SARAJEVO (Reuters) - A Bosnian court has dismissed a request for extradition to Turkey of a Turkish national, one among several wanted for alleged links to the Fethullah Gulen movement which Ankara has blamed for the failed coup in Turkey in 2016.
The court’s final ruling comes at a time of increased pressure by Turkey on its allies to deport people believed to be linked to schools financed by Gulen, whose movement Ankara has declared a terrorist organisation.
Last month, six Turkish nationals arrested in Kosovo over links to Gulen’s schools were secretly extradited to Turkey, prompting Kosovo Prime Minister Ramush Haradinaj to dismiss the interior minister and the state security chief.
Ankara accuses Gulen, a U.S.-based Muslim cleric, of orchestrating the July 15, 2016 coup attempt.
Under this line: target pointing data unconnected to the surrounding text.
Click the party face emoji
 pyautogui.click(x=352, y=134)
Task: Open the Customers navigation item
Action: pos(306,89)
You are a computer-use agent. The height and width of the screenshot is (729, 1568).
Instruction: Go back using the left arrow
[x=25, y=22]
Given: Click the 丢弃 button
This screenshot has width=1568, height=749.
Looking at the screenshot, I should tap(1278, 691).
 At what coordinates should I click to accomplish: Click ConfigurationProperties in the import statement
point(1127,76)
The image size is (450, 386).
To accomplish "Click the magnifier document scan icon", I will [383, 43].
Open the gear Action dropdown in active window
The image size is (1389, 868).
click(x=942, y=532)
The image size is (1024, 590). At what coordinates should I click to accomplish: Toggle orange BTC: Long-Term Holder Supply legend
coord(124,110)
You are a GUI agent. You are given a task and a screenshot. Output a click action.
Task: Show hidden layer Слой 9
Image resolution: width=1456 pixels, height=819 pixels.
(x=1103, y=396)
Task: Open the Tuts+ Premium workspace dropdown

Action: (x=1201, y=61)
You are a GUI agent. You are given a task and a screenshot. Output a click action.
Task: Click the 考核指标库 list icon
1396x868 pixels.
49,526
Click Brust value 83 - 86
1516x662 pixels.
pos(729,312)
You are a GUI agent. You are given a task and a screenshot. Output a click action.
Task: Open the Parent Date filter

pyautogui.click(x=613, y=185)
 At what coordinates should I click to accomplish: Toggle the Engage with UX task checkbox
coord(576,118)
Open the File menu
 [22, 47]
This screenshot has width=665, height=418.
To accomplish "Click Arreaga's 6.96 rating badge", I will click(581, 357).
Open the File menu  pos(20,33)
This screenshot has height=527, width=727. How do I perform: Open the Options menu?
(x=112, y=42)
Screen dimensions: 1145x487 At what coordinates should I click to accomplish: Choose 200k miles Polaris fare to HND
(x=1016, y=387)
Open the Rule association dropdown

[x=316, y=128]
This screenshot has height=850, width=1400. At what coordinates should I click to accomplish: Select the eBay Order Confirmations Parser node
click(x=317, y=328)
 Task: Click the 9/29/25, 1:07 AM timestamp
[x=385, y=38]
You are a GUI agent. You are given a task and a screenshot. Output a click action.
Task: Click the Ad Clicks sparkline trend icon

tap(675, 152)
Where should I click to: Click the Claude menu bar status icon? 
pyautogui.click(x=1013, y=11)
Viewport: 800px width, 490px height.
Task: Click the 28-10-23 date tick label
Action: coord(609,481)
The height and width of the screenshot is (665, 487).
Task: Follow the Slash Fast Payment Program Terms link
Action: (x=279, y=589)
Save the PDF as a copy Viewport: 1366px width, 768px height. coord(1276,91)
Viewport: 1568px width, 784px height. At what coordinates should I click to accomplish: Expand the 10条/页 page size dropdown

He denies any connection with the abortive putsch.
The Appeals Chamber of Bosnia’s state court last month ruled against the extradition of Humeyra Gokcen on the grounds that she had requested asylum in Bosnia before Turkey had asked for her extradition. The ruling was not made public.
In the decision obtained by Reuters, the court also said that allegations that Gokcen was a member of a terrorist organisation could not be sustained because the FETO organisation has not been verified as such by resolutions of the United Nations or the Council of Europe.
The court did not provide more details on the case nor did it comment on whether there were other such requests for deportation.
But a source close to the matter confirmed to Reuters on Monday that Turkey has requested the extradition of several more people who have arrived in Bosnia after the coup attempt, over links to the schools believed to be financed by the Gulen network.
Even though Bosnia has taken no concrete steps against these schools, some Turkish teachers have left the country under political pressure since the failed coup.
Last month, during his visit to Sarajevo, Turkish Prime Minister Binali Yildirim said that more action should be taken against Gulen’s followers there, “especially in the sectors of education and business”.
At its peak, the Gulen movement operated schools in 160 countries, from Afghanistan to the United States. Since the coup attempt, Turkey has pressured allies to shut down Gulen-run establishments.